Após diversos pedidos negados, formulados pela defesa para retirar Sandro do isolamento, o magistrado da 7ª Criminal entendeu razoável conceder desta vez, considerando que o réu estava detido há mais de um ano no local.

Apesar dos indícios de integração à organização criminosa e de lavagem de dinheiro, questões que serão definidas em sede de prolação de sentença, Jean Garcia entendeu que tais delitos foram cometidos em benefício de familiares e pessoas próximas de Sandro Louco, e, além disso, apontou que não há indícios de que a liderança tenha aplicado diretamente os valores ocultados para a prática de crimes violentos, ou para fomentar as ações do Comando Vermelho.

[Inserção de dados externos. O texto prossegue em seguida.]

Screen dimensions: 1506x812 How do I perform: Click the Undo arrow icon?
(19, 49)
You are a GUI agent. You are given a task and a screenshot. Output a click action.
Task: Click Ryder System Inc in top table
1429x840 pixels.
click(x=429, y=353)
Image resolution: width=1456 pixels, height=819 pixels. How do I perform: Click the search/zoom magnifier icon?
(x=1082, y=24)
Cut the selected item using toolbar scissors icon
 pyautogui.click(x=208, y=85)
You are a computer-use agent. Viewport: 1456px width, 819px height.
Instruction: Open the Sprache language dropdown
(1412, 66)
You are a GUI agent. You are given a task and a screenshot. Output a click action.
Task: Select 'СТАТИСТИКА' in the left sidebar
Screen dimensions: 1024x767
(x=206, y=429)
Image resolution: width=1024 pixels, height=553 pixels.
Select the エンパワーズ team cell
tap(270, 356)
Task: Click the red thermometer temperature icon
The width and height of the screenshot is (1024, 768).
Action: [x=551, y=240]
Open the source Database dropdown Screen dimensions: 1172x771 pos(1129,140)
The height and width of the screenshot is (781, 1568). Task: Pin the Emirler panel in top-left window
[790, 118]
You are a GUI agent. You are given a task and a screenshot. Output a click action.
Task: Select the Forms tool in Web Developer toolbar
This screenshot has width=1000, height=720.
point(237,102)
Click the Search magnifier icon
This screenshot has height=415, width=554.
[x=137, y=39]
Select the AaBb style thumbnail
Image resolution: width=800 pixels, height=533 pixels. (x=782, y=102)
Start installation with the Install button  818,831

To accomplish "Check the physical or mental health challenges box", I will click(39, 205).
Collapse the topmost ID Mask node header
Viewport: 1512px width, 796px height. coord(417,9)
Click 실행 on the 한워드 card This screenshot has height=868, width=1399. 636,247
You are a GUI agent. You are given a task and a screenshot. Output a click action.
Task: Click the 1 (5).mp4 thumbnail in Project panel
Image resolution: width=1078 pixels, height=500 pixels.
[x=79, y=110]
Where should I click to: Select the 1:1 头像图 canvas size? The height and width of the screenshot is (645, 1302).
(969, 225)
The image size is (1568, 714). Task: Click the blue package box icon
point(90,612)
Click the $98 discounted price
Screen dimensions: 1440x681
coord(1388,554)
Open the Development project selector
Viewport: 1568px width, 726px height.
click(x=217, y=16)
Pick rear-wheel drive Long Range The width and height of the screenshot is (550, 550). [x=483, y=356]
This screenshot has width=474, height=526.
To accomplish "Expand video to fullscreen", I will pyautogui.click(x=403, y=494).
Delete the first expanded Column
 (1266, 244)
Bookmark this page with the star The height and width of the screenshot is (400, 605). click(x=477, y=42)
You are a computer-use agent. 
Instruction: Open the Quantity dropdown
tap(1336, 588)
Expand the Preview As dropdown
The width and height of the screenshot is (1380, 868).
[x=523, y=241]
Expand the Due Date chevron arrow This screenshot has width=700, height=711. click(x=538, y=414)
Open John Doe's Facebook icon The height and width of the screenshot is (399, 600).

Jean também apontou que, encerrada a fase probatória, não chegou no processo informações de que Sandro Louco tivesse cometido demais crimes mediante violência, extorsão ou organização, seja dentro ou fora do presídio.

“Razão pela reputo razoável e adequado ao caso a retirada do preso do Raio 08 da PCE, a fim de que cumpra a prisão provisória em uma das celas comuns da unidade prisional, de acordo com as suas normas”, proferiu.

A prisão de Sandro Louco ocorreu no âmbito da operação Ativo Oculto, deflagrada no dia 23 de março pelo Grupo de Atuação Especial de Combate ao Crime Organizado (Gaeco), imputado a ele os crimes de lavagem de dinheiro e ocultação de bens e valores auferidos em decorrência da atividade da facção criminosa Comando Vermelho.

Conforme as investigações, liderados por Sandro, os faccionados do CV, sobretudo vários presos, utilizavam parentes e pessoas próximas para movimentar quantias milionárias oriundas das atividades criminosa, especialmente tráfico de drogas, golpes por meio do OLX, roubos e outros delitos.

Os fatos se evidenciaram com base no elevado padrão econômico dos familiares e próximos, além de que eles mandavam e desmandavam durante as visitas aos presos nas cadeias.

“Acrescentou que a maioria desses visitantes que ostentam padrão financeiro elevado são as mulheres e outros familiares dos presos, embora haja alguns visitantes sem vínculo familiar, apenas "conhecidos" dos presos”, diz trecho da inicial.